IMM Kecam, Kasus Dugaan Pemerkosaan Yang Melibatkan Oknum DPRD Sula

Sula, Trasntimur.com – Ketua Bidang Imawati, Ikatan Mahasiswa Muhammadiyah (IMM), Nur’Aisya Umaternate, mengecam Kasus Dugaan Pemerkosaan Yang Melibatkan Oknum Anggota DPRD Kepualaun Sula Maluku Utara, Kamis (24/7/2025).

Ia menegaskan bahwa tindakan kekerasan seksual yang diduga dilakukan oleh pejabat publik adalah bentuk nyata penyalahgunaan kekuasaan.

“Ini bukan sekadar kasus kriminal biasa. di kepulauan Sula sendiri kasus kekerasan terhadap perempuan sering terjadi, namun kali ini agak sedikit berbeda Ketika pelakunya adalah seorang wakil rakyat, itu menunjukkan bagaimana kekuasaan bisa menjadi alat penindasan jika tidak diawasi,” Tegasnya.

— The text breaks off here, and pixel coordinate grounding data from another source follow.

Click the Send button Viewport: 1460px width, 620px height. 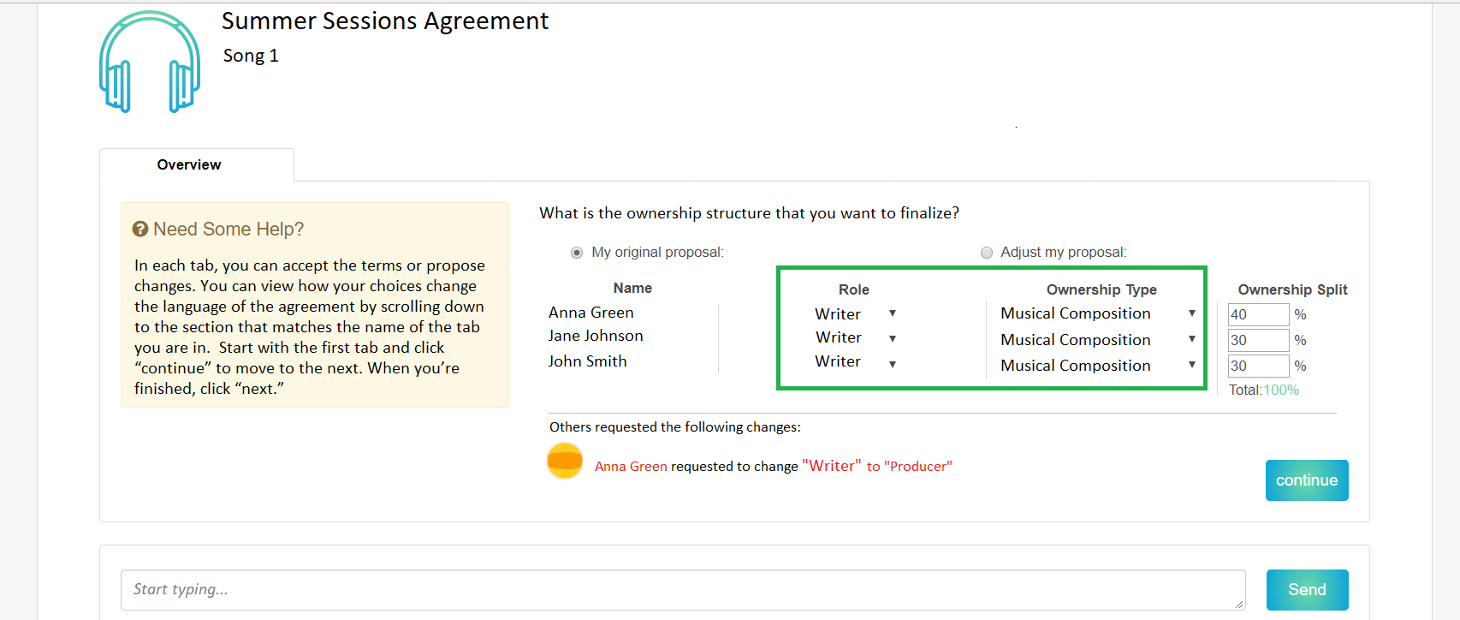(x=1307, y=590)
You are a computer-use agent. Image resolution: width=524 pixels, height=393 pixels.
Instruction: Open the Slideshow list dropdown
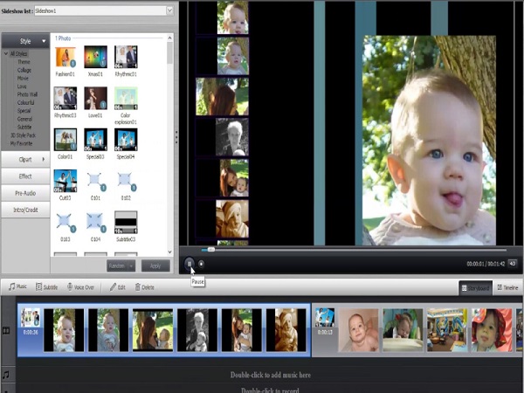(169, 10)
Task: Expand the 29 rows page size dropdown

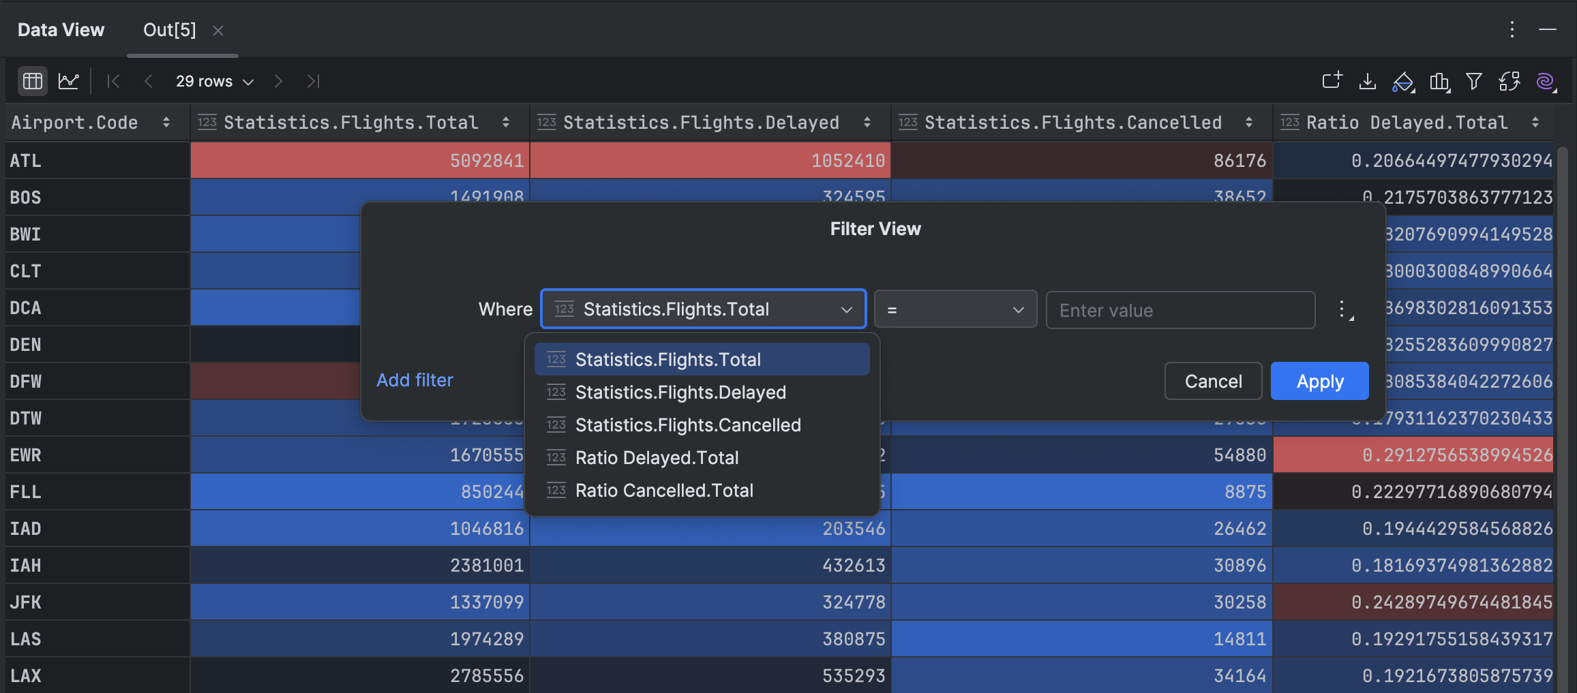Action: click(x=214, y=81)
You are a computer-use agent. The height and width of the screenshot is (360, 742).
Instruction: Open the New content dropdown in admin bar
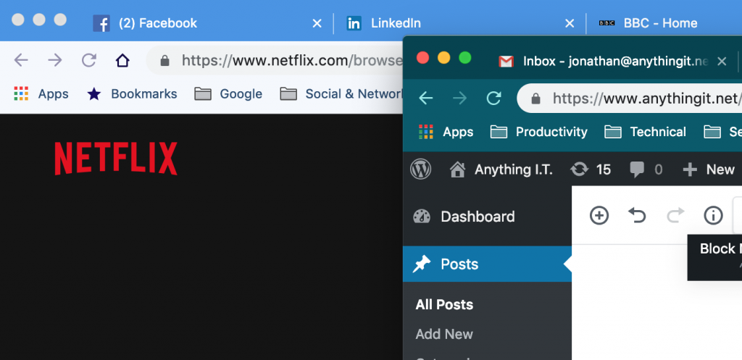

“Kami perempuan muak dijadikan objek dan terus-menerus tidak dilindungi oleh sistem hukum yang seharusnya berpihak pada seorang perempuan,” Sambung Nur’Aisya.

Nur’Aiysa juga mengkritisi lambatnya proses penanganan kasus kekerasan terhadap perempuan di Kepulauan Sula dan meminta aparat penegak hukum untuk usut tuntas soal kasus tersebut, jika memang terbukti bersalah maka secepatnya harus di proses bukan malah tunduk dan membiarkan begitu karna tekanan politik atau jabatan.

“Saya menuntut transparansi dan keadilan, Jangan ada perlakuan istimewa karena pelaku adalah anggota dewan. Setiap perempuan berhak atas rasa aman, siapa pun dia, dan dari siapa pun ancamannya datang,” bebernya.

Nur’Aisya berharap, kasus ini menjadi momentum untuk membongkar budaya impunitas yang selama ini membelenggu penanganan kasus kekerasan seksual di Kepulauan Sula, terutama yang melibatkan pejabat publik.

“Kita harus mendorong reformasi sistemik. Bukan hanya soal menghukum pelaku, tapi juga soal membangun budaya baru yang melindungi perempuan, mendengar suara korban, dan tidak memberi ruang sedikit pun pada pelaku kekerasan seksual, apa pun jabatannya,” tutupnya.